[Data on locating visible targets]
******
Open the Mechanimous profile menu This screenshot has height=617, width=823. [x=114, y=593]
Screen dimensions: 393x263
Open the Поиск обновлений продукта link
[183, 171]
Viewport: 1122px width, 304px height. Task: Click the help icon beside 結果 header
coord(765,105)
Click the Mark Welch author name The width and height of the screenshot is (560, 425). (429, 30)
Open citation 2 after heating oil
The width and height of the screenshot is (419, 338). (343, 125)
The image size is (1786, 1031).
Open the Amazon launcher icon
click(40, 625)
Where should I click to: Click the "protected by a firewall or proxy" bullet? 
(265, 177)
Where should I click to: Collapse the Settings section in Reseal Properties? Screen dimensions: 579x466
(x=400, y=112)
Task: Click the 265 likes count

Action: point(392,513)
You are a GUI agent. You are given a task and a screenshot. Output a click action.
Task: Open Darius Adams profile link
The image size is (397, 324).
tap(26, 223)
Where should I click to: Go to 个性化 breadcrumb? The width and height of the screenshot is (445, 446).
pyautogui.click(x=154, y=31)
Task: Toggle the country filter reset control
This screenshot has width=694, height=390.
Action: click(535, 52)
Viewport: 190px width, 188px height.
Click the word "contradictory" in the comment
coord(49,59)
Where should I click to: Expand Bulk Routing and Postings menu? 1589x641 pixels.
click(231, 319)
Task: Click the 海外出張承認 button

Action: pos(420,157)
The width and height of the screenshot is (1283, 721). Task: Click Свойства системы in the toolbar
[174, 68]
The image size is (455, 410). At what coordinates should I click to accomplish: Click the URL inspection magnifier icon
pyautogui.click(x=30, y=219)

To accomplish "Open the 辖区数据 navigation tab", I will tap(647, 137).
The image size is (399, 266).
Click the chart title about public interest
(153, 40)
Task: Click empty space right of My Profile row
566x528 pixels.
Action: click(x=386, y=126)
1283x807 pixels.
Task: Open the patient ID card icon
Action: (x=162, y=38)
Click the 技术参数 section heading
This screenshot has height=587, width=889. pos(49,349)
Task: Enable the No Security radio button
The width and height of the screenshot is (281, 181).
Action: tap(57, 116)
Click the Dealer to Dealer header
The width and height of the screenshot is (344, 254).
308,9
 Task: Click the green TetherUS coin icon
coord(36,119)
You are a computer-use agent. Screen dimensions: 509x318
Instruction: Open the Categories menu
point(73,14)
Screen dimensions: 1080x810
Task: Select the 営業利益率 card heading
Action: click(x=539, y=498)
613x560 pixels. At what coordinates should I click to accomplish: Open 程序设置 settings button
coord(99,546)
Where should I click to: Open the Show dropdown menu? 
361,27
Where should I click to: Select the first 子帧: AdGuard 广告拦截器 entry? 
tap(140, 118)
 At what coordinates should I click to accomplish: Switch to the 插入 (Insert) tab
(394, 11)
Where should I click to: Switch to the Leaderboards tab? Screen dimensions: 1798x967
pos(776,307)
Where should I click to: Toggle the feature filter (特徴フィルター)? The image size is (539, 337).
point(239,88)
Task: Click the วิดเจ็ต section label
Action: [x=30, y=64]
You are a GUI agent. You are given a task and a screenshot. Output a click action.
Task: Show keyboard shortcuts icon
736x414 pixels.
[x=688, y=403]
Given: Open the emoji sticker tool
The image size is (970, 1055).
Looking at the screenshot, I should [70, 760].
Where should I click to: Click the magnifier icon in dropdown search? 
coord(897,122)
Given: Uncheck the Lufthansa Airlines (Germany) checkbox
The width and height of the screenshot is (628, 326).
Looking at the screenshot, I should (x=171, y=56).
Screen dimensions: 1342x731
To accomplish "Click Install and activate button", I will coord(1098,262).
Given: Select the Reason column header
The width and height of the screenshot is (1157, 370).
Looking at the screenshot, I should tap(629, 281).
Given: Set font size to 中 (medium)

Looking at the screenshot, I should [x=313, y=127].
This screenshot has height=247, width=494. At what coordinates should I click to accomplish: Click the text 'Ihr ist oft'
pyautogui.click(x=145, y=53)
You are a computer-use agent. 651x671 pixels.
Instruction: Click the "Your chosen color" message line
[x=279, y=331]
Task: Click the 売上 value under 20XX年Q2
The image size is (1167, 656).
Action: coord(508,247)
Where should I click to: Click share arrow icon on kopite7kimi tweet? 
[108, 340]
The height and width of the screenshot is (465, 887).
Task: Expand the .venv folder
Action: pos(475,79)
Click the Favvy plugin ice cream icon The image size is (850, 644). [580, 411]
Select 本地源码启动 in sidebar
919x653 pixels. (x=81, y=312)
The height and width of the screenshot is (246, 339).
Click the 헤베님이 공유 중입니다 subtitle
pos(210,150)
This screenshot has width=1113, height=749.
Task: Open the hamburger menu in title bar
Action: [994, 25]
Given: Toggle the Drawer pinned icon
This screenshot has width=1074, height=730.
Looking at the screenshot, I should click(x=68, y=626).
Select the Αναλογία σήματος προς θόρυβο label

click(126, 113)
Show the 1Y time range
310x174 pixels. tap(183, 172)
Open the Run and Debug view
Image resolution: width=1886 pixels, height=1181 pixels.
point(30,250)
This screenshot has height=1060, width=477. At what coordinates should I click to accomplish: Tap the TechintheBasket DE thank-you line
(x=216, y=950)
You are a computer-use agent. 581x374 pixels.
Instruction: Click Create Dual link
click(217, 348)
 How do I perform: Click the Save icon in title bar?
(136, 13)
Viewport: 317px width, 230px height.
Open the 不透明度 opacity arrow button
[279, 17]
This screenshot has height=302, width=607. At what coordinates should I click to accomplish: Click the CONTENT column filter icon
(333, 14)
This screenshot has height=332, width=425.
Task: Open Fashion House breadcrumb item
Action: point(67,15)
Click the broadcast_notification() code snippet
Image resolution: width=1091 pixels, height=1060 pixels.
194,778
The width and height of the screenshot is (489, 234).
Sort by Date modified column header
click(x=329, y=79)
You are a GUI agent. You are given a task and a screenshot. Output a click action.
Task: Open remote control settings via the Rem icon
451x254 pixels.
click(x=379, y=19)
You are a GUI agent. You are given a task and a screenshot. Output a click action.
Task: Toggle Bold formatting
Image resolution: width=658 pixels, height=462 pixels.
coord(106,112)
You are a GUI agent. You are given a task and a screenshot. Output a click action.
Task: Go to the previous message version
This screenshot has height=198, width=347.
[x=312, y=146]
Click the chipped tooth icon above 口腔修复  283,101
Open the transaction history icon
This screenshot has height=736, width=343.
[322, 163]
******
Required task:
Can you resize everything from the line containing "Click the chipped" through the end of the lines, repeating those lines with the requests included, but with every coordinate in the answers multiplied by 1.8 and rounded to whole numbers, halves up? Leave all other numbers as they are, and return only those lines.

Output of the exercise:
Click the chipped tooth icon above 口腔修复  509,182
Open the transaction history icon
This screenshot has height=736, width=343.
[580, 293]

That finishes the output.